Rewrite the items from the first one through the line containing "point(343,561)", switching every "Where should I click to" to "Where do I click to" and leaving everything else unchanged.

##### Task data #####

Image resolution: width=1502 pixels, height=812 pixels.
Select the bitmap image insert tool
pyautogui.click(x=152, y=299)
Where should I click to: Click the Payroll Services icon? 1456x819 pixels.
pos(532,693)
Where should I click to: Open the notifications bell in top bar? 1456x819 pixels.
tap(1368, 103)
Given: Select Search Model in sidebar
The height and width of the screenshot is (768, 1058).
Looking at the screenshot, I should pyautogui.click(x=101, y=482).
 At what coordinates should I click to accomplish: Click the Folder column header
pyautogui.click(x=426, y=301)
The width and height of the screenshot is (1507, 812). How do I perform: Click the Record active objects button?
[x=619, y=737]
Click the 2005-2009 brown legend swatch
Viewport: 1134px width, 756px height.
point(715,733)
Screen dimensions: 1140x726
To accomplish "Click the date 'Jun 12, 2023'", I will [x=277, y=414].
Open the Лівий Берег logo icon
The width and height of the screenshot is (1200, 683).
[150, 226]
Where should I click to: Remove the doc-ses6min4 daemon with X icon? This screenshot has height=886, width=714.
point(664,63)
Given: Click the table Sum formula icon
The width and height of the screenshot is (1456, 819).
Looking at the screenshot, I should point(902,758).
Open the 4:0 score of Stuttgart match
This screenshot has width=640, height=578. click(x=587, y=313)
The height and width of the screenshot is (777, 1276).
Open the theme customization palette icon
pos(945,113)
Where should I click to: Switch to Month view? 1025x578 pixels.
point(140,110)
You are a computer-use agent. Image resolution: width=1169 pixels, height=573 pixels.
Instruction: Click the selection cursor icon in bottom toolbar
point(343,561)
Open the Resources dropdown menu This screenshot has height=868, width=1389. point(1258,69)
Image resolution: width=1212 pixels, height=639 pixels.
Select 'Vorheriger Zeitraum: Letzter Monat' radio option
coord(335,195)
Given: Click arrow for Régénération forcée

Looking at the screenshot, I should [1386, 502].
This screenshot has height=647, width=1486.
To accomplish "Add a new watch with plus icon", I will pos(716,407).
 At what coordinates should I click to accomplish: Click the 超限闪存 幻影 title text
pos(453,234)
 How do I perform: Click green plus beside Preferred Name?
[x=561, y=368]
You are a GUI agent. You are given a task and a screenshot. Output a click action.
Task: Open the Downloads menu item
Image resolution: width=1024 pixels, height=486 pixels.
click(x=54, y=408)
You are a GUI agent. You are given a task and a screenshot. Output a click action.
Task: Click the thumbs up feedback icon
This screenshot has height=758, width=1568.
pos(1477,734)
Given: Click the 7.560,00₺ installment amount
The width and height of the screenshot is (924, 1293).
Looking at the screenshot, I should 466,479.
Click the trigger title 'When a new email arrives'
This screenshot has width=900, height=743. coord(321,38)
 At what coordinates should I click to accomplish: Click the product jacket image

#####

**Response below**.
Image resolution: width=1502 pixels, height=812 pixels.
Select the bitmap image insert tool
pyautogui.click(x=152, y=299)
Where do I click to: Click the Payroll Services icon? 1456x819 pixels.
pos(532,693)
Where do I click to: Open the notifications bell in top bar? 1456x819 pixels.
tap(1368, 103)
Given: Select Search Model in sidebar
The height and width of the screenshot is (768, 1058).
Looking at the screenshot, I should pyautogui.click(x=101, y=482).
 At what coordinates should I click to accomplish: Click the Folder column header
pyautogui.click(x=426, y=301)
The width and height of the screenshot is (1507, 812). How do I perform: Click the Record active objects button?
[x=619, y=737]
Click the 2005-2009 brown legend swatch
Viewport: 1134px width, 756px height.
point(715,733)
Screen dimensions: 1140x726
To accomplish "Click the date 'Jun 12, 2023'", I will [x=277, y=414].
Open the Лівий Берег logo icon
The width and height of the screenshot is (1200, 683).
[150, 226]
Where do I click to: Remove the doc-ses6min4 daemon with X icon? This screenshot has height=886, width=714.
point(664,63)
Given: Click the table Sum formula icon
The width and height of the screenshot is (1456, 819).
Looking at the screenshot, I should point(902,758).
Open the 4:0 score of Stuttgart match
This screenshot has width=640, height=578. click(x=587, y=313)
The height and width of the screenshot is (777, 1276).
Open the theme customization palette icon
pos(945,113)
Where do I click to: Switch to Month view? 1025x578 pixels.
point(140,110)
You are a computer-use agent. Image resolution: width=1169 pixels, height=573 pixels.
Instruction: Click the selection cursor icon in bottom toolbar
point(343,561)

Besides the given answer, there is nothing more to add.